Cystic fibrosis (CF) is a frequent genetic disorder, with a median survival rising to more than 35 years. CF is
invalidating for patients and greatly affects the quality of life. Lung disease is the most serious aspect.
However, CF liver disease (CFLD) is also frequent, affecting 1/3 of the patients and can lead to liver
transplantation or dead.
It is still unclear how this liver disease develops. The classical ‘biliary’ hypothesis does not fit with all of the
findings in CFLD. Recently, we have demonstrated abnormalities in the small blood vessels of the liver (portal
vein branches) that can explain the disease mechanism of CFLD.
Now, we will focus on the endothelial cells (ECs) that line the inside of these blood vessels. We will study in
detail the characteristics of these ECs by using four sources of ECs: i) genetically altered CF‐like EC‐lines; ii) ECs
isolated from the liver of a mouse model of CF; iii) ECs isolated from CF patient explant organs and iv)

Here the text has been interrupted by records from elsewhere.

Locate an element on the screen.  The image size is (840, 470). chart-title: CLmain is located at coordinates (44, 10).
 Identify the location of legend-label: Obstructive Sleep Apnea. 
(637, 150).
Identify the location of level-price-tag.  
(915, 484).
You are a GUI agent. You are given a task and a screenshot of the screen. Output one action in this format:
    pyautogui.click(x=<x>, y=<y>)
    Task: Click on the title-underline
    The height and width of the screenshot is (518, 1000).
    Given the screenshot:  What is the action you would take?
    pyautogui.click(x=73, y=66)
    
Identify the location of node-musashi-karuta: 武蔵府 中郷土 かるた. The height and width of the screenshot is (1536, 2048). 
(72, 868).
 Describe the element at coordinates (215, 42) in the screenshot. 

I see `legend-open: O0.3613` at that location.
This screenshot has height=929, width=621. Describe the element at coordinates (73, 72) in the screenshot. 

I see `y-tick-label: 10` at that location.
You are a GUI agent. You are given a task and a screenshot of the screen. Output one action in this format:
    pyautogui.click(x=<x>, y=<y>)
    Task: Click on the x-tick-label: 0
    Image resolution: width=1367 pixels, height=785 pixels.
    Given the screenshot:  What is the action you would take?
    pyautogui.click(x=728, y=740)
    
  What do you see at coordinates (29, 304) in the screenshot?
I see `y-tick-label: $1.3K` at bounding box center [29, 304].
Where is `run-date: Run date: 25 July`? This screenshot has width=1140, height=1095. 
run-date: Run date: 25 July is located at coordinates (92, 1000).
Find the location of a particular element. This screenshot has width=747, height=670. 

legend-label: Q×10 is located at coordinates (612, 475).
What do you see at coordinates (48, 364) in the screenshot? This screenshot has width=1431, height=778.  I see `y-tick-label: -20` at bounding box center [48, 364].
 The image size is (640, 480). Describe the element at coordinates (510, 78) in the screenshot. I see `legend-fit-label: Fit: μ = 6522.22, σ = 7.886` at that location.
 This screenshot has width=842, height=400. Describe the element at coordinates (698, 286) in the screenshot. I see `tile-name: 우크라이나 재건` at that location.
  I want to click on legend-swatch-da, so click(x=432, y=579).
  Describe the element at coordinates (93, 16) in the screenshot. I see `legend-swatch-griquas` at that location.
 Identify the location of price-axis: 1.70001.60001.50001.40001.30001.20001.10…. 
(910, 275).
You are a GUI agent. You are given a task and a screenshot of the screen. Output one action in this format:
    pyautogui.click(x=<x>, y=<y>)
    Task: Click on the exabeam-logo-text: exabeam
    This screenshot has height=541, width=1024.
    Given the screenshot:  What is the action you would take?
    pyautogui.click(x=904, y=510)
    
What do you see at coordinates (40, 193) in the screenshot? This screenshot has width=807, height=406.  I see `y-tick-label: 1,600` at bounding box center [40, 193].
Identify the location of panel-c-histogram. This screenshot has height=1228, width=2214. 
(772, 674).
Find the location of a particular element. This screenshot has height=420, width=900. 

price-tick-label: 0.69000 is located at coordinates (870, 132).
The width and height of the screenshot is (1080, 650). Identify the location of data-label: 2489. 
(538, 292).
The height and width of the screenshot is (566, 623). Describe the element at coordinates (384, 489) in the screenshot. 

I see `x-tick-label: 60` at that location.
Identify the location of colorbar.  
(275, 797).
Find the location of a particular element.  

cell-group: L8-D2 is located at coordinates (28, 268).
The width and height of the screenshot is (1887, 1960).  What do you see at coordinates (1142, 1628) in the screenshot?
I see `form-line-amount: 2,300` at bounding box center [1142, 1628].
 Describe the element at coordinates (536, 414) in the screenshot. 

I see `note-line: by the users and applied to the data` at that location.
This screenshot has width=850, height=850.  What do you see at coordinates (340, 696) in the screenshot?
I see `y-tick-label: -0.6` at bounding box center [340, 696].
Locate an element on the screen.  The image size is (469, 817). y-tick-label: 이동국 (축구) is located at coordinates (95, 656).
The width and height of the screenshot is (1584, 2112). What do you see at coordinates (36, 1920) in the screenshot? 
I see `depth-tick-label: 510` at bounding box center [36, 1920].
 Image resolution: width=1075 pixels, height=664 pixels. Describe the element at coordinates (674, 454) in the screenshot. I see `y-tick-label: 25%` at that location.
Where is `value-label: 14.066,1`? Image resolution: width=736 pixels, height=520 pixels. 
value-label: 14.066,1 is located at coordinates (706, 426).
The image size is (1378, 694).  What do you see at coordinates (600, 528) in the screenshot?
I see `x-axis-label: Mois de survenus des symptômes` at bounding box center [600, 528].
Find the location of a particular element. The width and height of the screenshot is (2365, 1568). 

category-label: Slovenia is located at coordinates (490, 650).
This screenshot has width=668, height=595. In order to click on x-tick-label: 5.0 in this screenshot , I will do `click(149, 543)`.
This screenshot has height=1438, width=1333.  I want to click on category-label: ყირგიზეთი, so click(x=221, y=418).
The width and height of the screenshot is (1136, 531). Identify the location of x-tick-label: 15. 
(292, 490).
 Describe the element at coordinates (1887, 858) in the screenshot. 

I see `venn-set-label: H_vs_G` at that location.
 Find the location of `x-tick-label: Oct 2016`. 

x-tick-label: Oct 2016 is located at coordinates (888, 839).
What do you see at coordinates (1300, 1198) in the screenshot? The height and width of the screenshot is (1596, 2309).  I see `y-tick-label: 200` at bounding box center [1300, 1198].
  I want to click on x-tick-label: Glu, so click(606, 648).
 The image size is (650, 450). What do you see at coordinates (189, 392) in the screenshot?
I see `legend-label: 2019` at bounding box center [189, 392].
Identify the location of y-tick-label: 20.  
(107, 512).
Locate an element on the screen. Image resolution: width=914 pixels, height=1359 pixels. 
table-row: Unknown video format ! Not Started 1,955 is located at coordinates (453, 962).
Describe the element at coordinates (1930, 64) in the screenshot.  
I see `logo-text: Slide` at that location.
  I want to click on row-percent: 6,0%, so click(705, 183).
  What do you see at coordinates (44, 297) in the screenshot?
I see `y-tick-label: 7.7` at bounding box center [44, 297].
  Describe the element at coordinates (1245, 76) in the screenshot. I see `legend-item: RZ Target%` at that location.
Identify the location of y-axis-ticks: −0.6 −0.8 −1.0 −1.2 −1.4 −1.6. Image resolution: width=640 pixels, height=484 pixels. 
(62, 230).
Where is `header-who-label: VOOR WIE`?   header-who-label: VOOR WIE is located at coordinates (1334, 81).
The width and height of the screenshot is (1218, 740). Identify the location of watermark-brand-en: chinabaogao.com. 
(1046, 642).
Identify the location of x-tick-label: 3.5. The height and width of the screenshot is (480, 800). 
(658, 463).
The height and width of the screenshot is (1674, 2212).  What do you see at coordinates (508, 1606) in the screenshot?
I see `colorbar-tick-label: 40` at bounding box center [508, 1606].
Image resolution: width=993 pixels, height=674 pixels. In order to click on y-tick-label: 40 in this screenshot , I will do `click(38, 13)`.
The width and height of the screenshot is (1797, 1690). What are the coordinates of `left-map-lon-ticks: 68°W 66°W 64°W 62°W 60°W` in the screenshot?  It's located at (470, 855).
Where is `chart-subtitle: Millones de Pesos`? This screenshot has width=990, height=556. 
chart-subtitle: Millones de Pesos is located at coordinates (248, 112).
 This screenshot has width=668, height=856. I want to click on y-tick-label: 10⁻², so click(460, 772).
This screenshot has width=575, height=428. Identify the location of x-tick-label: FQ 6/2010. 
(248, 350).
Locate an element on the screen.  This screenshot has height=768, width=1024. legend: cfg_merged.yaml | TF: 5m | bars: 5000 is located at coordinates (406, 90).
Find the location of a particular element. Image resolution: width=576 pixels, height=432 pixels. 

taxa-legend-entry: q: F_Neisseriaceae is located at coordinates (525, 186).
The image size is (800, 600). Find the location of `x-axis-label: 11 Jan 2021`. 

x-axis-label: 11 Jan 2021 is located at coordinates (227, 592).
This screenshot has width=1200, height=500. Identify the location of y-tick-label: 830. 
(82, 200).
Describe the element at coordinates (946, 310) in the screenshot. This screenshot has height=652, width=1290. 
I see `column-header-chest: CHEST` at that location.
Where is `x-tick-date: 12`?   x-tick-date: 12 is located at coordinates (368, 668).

circulating ECs present in the blood of CF patients with and without liver disease. These ECs will be extensively
studied (endothelial function, metabolism and their genetic signature).
This is the first in depth analysis of the ECs in CF and CFLD and will give better insight in the development of
CFLD. This could provide new targets for treatment as there is currently no preventive or therapeutic option.